He added, “We’re definitely on the side of 'losing art spaces is a bad thing.'”
Since leaving the former hayloft she originally leased and renovated in 2010, Lee has been searching for a new brick-and-mortar gallery while continuing to work with dozens of artists Vessel still represents. In her first week at her interim office, for example, Lee placed a work by Oakland artist Iris Polos, Narcissus, the Prince and the Frog, in the permanent collection at Berkeley Art Museum & Pacific Film Archive.

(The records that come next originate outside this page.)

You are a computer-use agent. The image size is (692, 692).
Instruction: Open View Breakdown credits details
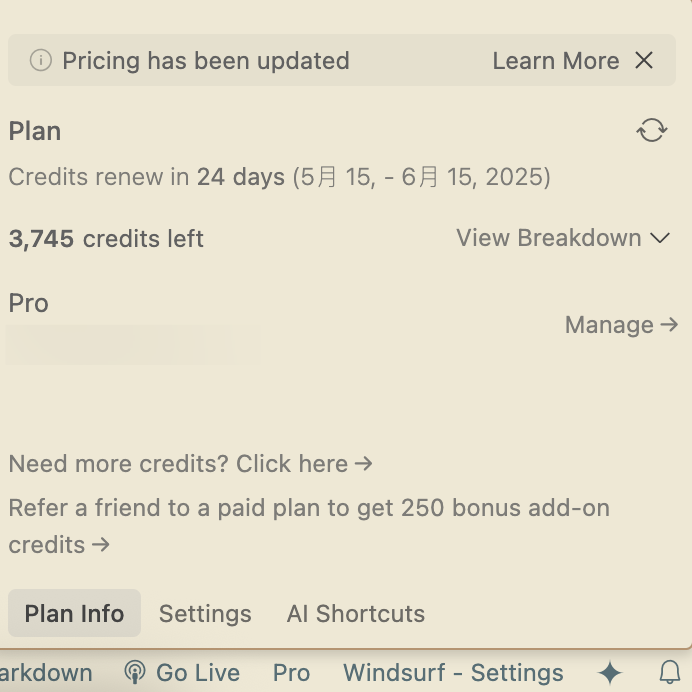tap(563, 238)
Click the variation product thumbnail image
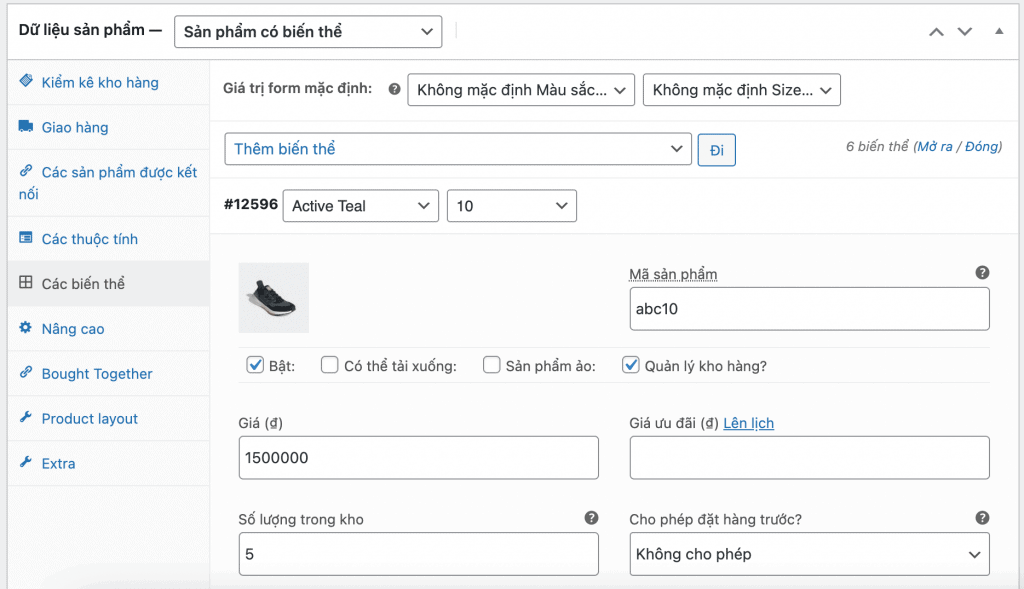This screenshot has width=1024, height=589. click(x=273, y=297)
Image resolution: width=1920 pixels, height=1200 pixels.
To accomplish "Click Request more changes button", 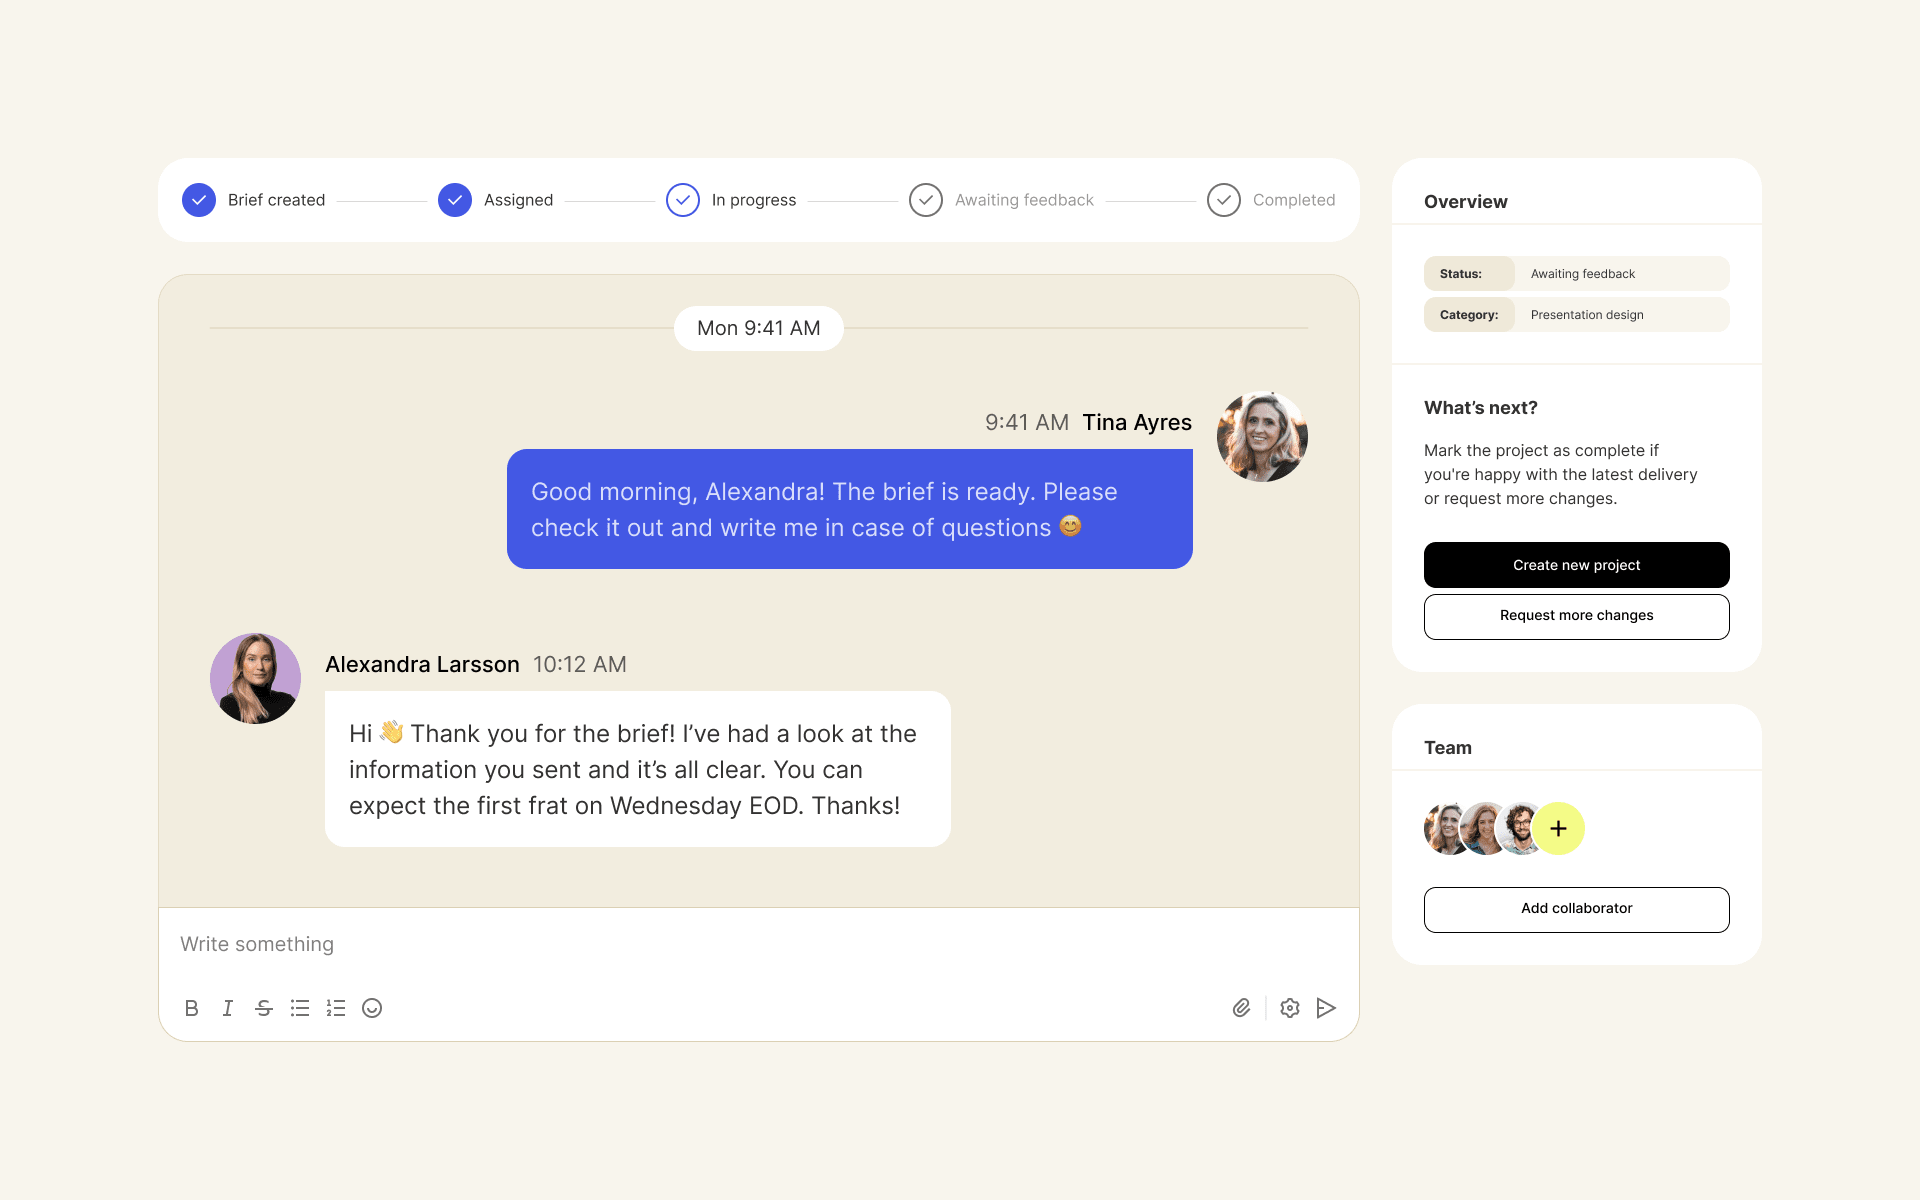I will [x=1576, y=616].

To find a new location, Lee is working with Oakland City Councilmember Lynette Gibson-McElhaney’s office as well Kelley Kahn, the city’s policy director for art spaces. Kahn is optimistic that incoming mixed-use developments in the neighborhood can accommodate displaced galleries and nonprofits.
“We will work hard to find them a new space in Oakland, connecting them with property owners and real-estate developers that see the value in making space for Oakland’s arts and culture,” Kahn said.
Beginning in 2014, Lee organized neighboring gallerists to pressure elected officials to formally recognize the Uptown Arts District, hoping the designation would begin fortifying its many cultural resources against rising rent and redevelopment. Oakland City Council eventually scuttled the resolution entirely.
The last founding Art Murmur participant, Rock Paper Scissors, closed its Telegraph Avenue gallery after a rent hike in 2015.